» WHAT YOU NEED TO DO
Instruction for the entries that follow: retype exactly the lines from the line with "Task: Click the focus/capture frame icon" to the line with "The image size is (840, 594).", both included, and omit all others.

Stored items
▽

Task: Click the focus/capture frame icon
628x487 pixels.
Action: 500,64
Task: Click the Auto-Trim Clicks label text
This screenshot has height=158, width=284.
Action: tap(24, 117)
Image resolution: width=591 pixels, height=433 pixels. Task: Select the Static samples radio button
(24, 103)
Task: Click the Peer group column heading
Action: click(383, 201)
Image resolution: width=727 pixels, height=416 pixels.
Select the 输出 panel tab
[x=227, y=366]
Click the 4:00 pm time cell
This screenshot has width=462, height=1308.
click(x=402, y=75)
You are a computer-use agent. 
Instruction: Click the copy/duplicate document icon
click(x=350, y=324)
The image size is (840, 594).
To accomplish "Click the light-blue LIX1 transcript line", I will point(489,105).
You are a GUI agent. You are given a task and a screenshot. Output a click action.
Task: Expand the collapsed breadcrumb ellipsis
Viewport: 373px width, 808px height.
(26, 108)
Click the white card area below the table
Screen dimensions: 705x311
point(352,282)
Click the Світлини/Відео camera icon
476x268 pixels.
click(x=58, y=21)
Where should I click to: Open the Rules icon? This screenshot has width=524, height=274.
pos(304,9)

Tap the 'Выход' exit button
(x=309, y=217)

△
▽

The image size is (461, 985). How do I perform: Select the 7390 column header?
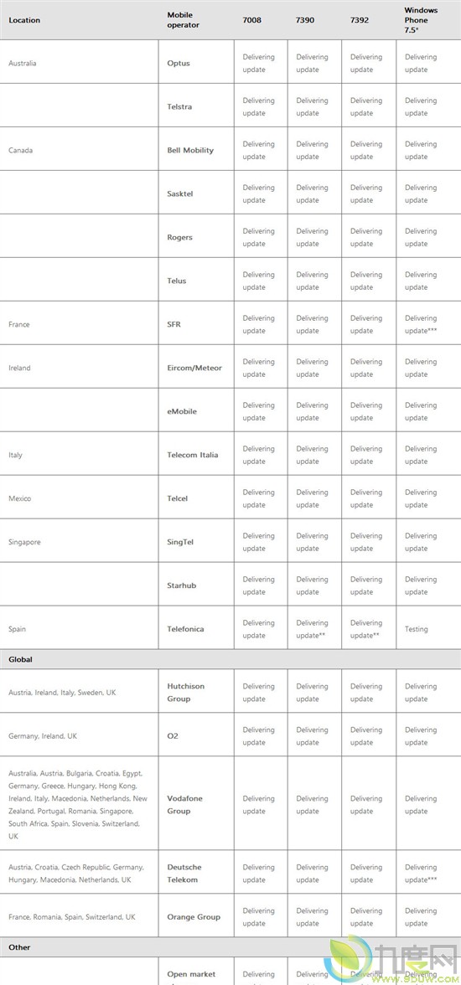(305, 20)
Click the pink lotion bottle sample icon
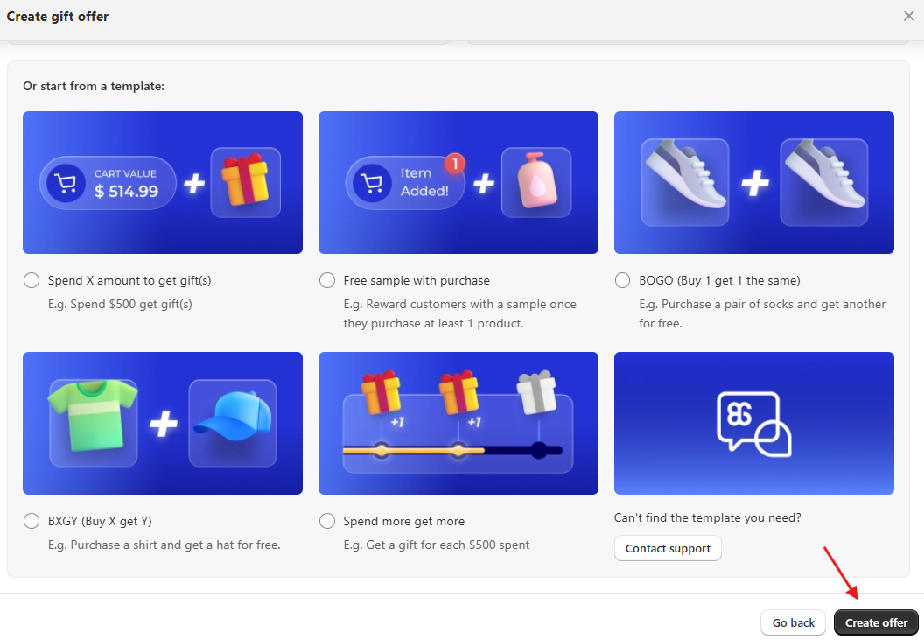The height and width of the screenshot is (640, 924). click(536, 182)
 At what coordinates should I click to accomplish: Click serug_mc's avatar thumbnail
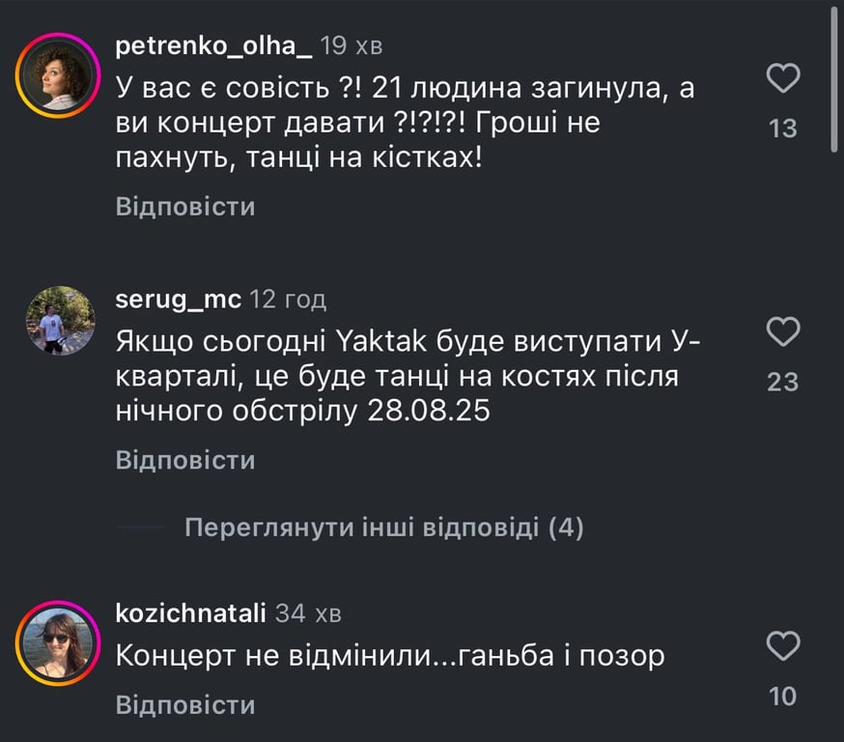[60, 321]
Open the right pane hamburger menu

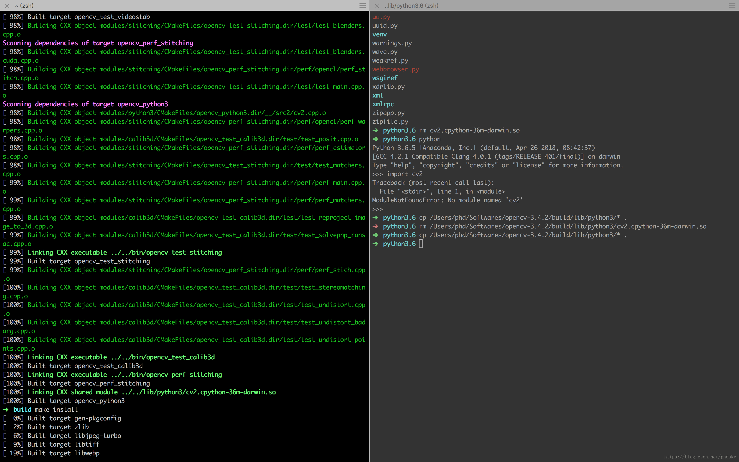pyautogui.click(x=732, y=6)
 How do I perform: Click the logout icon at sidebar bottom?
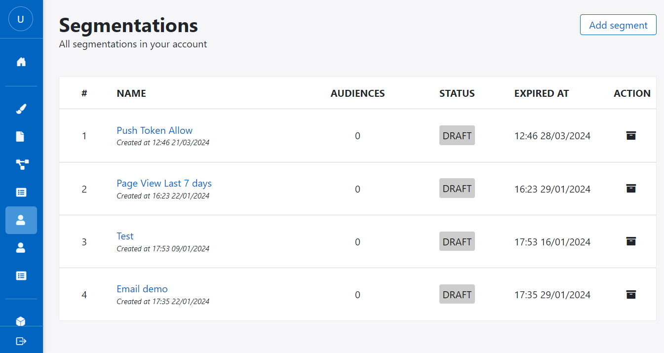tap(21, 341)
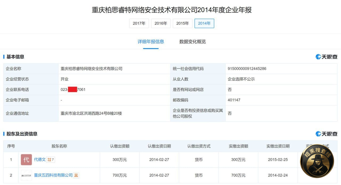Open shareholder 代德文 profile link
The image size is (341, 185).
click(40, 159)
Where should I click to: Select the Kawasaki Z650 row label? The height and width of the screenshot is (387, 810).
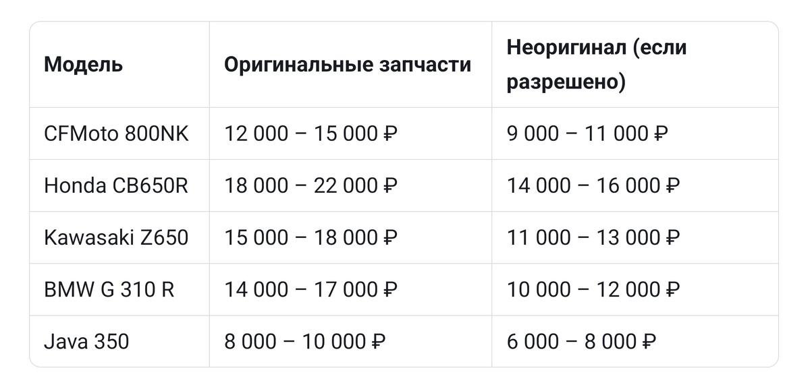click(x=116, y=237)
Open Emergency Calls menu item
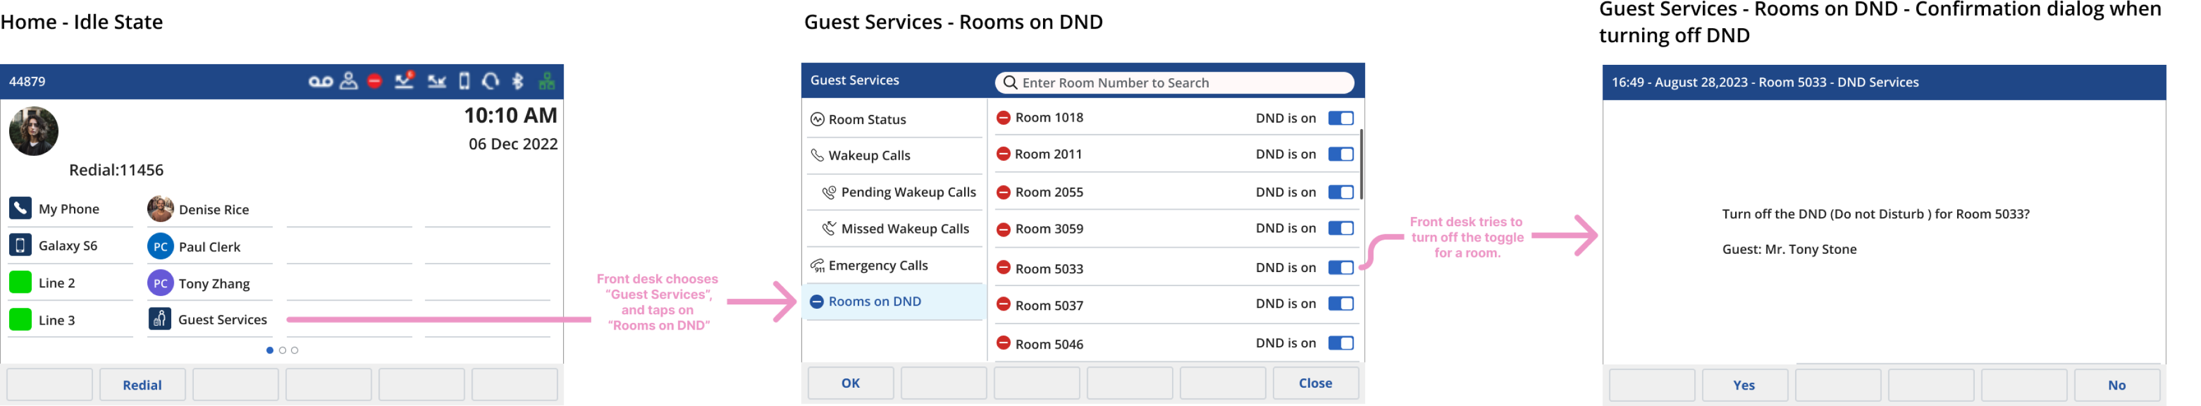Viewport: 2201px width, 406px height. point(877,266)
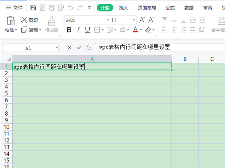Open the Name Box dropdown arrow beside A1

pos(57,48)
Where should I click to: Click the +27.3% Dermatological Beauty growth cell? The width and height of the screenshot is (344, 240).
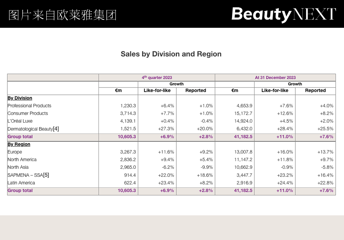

△
▽

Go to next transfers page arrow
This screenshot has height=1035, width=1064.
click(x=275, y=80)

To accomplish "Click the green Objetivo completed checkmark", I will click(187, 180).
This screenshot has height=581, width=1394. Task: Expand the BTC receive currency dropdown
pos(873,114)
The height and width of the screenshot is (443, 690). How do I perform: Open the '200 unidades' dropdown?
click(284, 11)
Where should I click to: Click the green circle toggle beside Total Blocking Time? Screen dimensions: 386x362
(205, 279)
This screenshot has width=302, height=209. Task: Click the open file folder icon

△

» RESPONSE BELOW
Task: Click the focus/capture frame icon
628x487 pixels.
Action: 500,64
Task: Click the Auto-Trim Clicks label text
This screenshot has height=158, width=284.
Action: tap(24, 117)
Image resolution: width=591 pixels, height=433 pixels. Task: Select the Static samples radio button
(24, 103)
Task: Click the Peer group column heading
Action: click(383, 201)
Image resolution: width=727 pixels, height=416 pixels.
Select the 输出 panel tab
[x=227, y=366]
Click the 4:00 pm time cell
This screenshot has width=462, height=1308.
click(x=402, y=75)
You are a computer-use agent. 
Instruction: Click the copy/duplicate document icon
click(x=350, y=324)
The image size is (840, 594).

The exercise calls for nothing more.